Barry Gregory, Ottawa-based business manager, network storage solutions Canada with HP, said customers only pay for the amount of storage they use.

“The customer doesn’t have to buy anything up front. The customer leases it, and pay-per-use really is that – the customer signing up to an agreement with HP based on the usage of the equipment.”

Alan Freedman, research manager, infrastructure hardware with IDC Canada Ltd. in Toronto, said HP’s unique storage pricing model speaks to “utility computing,” wherein digital power comes as a service. “If you think of people paying for usage like a traditional utility, then…that’s exactly what this is trying to do.”

He warned, however, that companies should use caution when considering the pay-per-use model.

“There are positives and negatives to it. You are paying a premium for this service. There’s a monthly retainer or such as that. You have to make sure it’s going to be cost effective for you.”

According to Anders Lofgren, an analyst at Forrester Research Inc. in Cambridge, Mass., pay-per-use customers would face a “baked-in” premium. The client may well only use half of the available space on an array, but HP has paid for the entire system. That cost of unused space is recouped by HP through its pricing scheme offered to customers, said Lofgren.

However, “The cash outlay is still a whole lot less, because you’re only paying for what you use. Also, you’ll never run into a situation where you’re running out of capacity, because you can always access more. That makes life a whole lot easier.”

Freedman said it’s up to the enterprise to understand its own storage needs before boarding the pay-per-use bandwagon.

“You are going to be able to satisfy demand when the peaks occur, or for seasonality. But you have to make sure you’re not going to pay more than just buying a regular system. Make sure your utilization is going to go down as well.”

Lofgren said some companies might be better off enacting their own pay-per-use scheme internally. Rather than rent space on disk arrays, start with a chassis and add capacity as required. That way the firm would reap the benefits of falling technology prices: each slot would cost less to fill than the last one did.
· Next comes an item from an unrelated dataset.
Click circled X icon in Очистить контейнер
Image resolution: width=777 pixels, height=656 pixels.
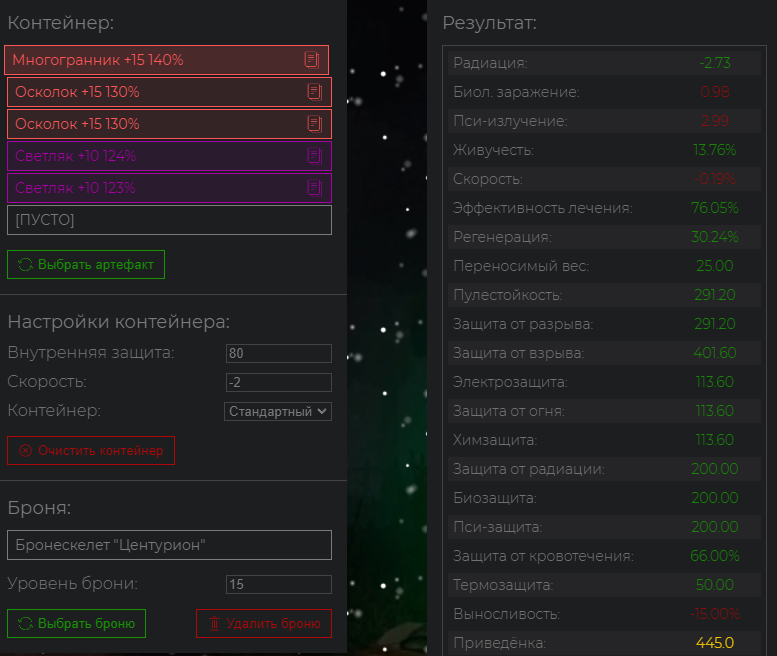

Still, that speaks to companies with linear storage requirements, he said. With pay-per-use, “the capacity is there when I need it – a just-in-time scenario,” just right for firms with more complicated storage needs.

Gregory from HP said it’s difficult to break out typical pricing for the pay-per-use disk arrays. Too many variables (the array’s size, whether it’s managed or not, provisions in each service level agreement) confound calculation.
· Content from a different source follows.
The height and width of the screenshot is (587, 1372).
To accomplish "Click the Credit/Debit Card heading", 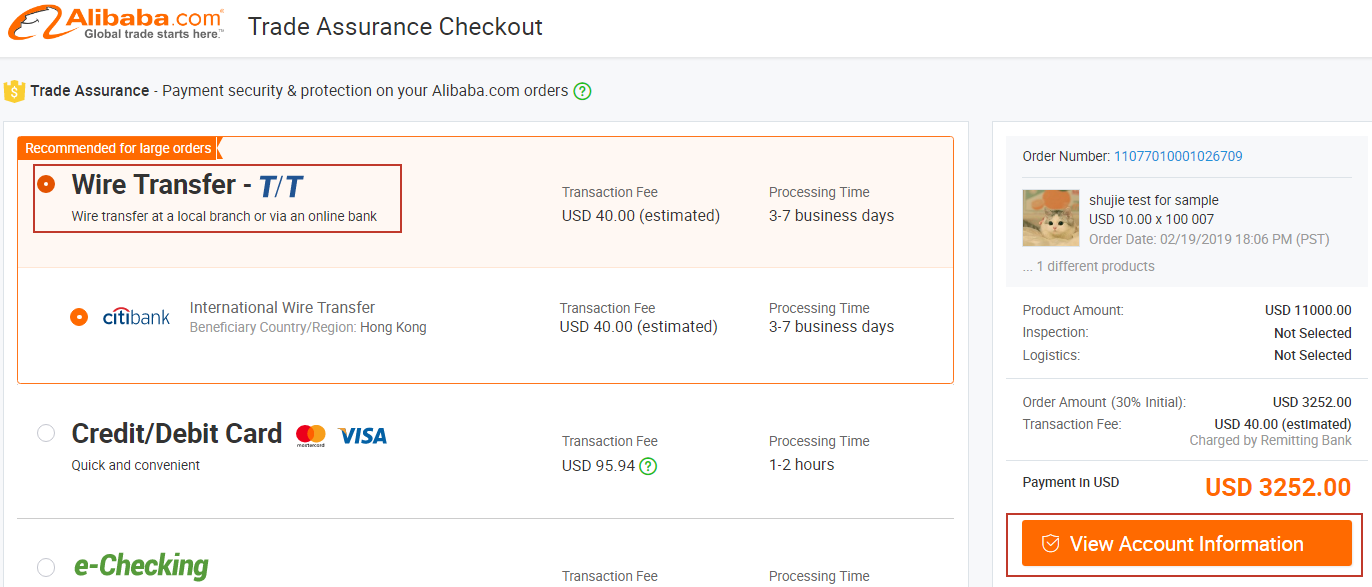I will tap(177, 434).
However, he did say the pricing model takes into account volatile storage requirements. If a company needed a burst of capacity for a short period of time, for example, the array would foist over the space at no extra cost.

Gregory also said the pay-per-use model on the storage side complements a similar pricing structure for HP servers.

“In many instances, server and storage purchases stay together today. We want to make sure that we’re able to offer that to customers already used to it on the server technology.”

But in the end, HP also recognizes that pay-per-use isn’t for everyone.

“(For) a very static customer, in terms of storage needs, pay-per-use might not be a fit for them,” Gregory said. “A customer that’s got storage growth, which is very common these days, and is not sure how much or how long their growth is going to continue, that’s what pay-per-use is all about.”